[Stored data entries]:
********

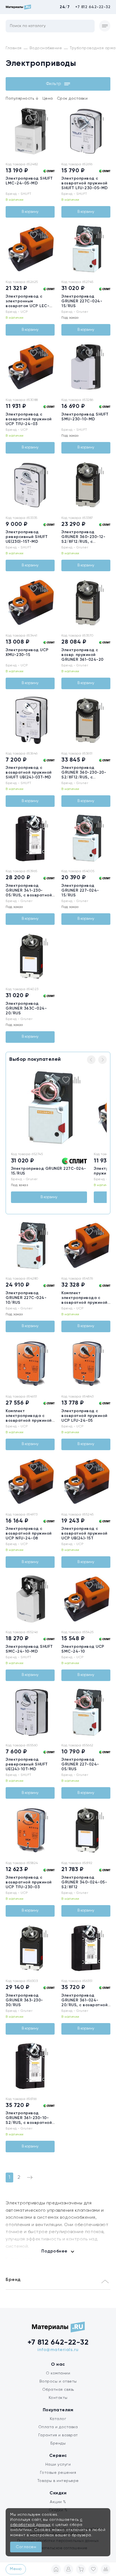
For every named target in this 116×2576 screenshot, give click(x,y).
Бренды (58, 2443)
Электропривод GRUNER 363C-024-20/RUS (26, 1008)
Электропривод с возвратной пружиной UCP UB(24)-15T (84, 1533)
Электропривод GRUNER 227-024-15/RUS (80, 890)
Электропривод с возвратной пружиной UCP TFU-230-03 (29, 1882)
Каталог (58, 2419)
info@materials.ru (58, 2350)
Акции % (58, 2502)
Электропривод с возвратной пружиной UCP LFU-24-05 (84, 1416)
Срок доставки (72, 99)
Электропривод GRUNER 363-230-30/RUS (24, 2000)
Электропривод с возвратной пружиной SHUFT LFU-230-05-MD (84, 183)
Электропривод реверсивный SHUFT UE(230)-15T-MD (27, 537)
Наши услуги (58, 2464)
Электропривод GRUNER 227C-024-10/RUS (26, 1298)
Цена (48, 99)
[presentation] (9, 131)
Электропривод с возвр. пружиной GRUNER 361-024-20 (82, 655)
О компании (58, 2373)
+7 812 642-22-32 (92, 7)
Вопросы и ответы (58, 2381)
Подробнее (54, 2251)
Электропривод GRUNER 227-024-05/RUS (80, 1764)
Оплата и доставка (58, 2427)
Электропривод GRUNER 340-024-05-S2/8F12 (84, 1882)
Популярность (22, 99)
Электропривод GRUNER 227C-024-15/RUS (81, 301)
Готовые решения (58, 2473)
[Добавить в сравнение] (44, 117)
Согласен (26, 2547)
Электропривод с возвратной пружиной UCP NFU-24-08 (29, 1533)
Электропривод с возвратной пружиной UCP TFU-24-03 (29, 419)
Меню (16, 2569)
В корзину (30, 212)
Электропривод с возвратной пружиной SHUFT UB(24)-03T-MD (29, 772)
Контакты (58, 2398)
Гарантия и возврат (58, 2435)
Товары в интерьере (58, 2481)
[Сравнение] (105, 2569)
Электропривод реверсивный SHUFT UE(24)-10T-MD (27, 1764)
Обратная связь (58, 2390)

********

[Problem statement]: Apart from the images, every line above needs to be printed again exactly.

[The answer]:
For every named target in this 116×2576 screenshot, give click(x,y).
Бренды (58, 2443)
Электропривод GRUNER 363C-024-20/RUS (26, 1008)
Электропривод с возвратной пружиной UCP UB(24)-15T (84, 1533)
Электропривод GRUNER 227-024-15/RUS (80, 890)
Электропривод с возвратной пружиной UCP TFU-230-03 (29, 1882)
Каталог (58, 2419)
info@materials.ru (58, 2350)
Акции % (58, 2502)
Электропривод с возвратной пружиной UCP LFU-24-05 (84, 1416)
Срок доставки (72, 99)
Электропривод GRUNER 363-230-30/RUS (24, 2000)
Электропривод с возвратной пружиной SHUFT LFU-230-05-MD (84, 183)
Электропривод реверсивный SHUFT UE(230)-15T-MD (27, 537)
Наши услуги (58, 2464)
Электропривод GRUNER 227C-024-10/RUS (26, 1298)
Цена (48, 99)
[presentation] (9, 131)
Электропривод с возвр. пружиной GRUNER 361-024-20 (82, 655)
О компании (58, 2373)
+7 812 642-22-32 (92, 7)
Вопросы и ответы (58, 2381)
Подробнее (54, 2251)
Электропривод GRUNER 227-024-05/RUS (80, 1764)
Оплата и доставка (58, 2427)
Электропривод GRUNER 340-024-05-S2/8F12 (84, 1882)
Популярность (22, 99)
Электропривод GRUNER 227C-024-15/RUS (81, 301)
Готовые решения (58, 2473)
[Добавить в сравнение] (44, 117)
Согласен (26, 2547)
Электропривод с возвратной пружиной UCP NFU-24-08 (29, 1533)
Электропривод с возвратной пружиной UCP TFU-24-03 (29, 419)
Меню (16, 2569)
В корзину (30, 212)
Электропривод с возвратной пружиной SHUFT UB(24)-03T-MD (29, 772)
Контакты (58, 2398)
Гарантия и возврат (58, 2435)
Товары в интерьере (58, 2481)
[Сравнение] (105, 2569)
Электропривод реверсивный SHUFT UE(24)-10T-MD (27, 1764)
Обратная связь (58, 2390)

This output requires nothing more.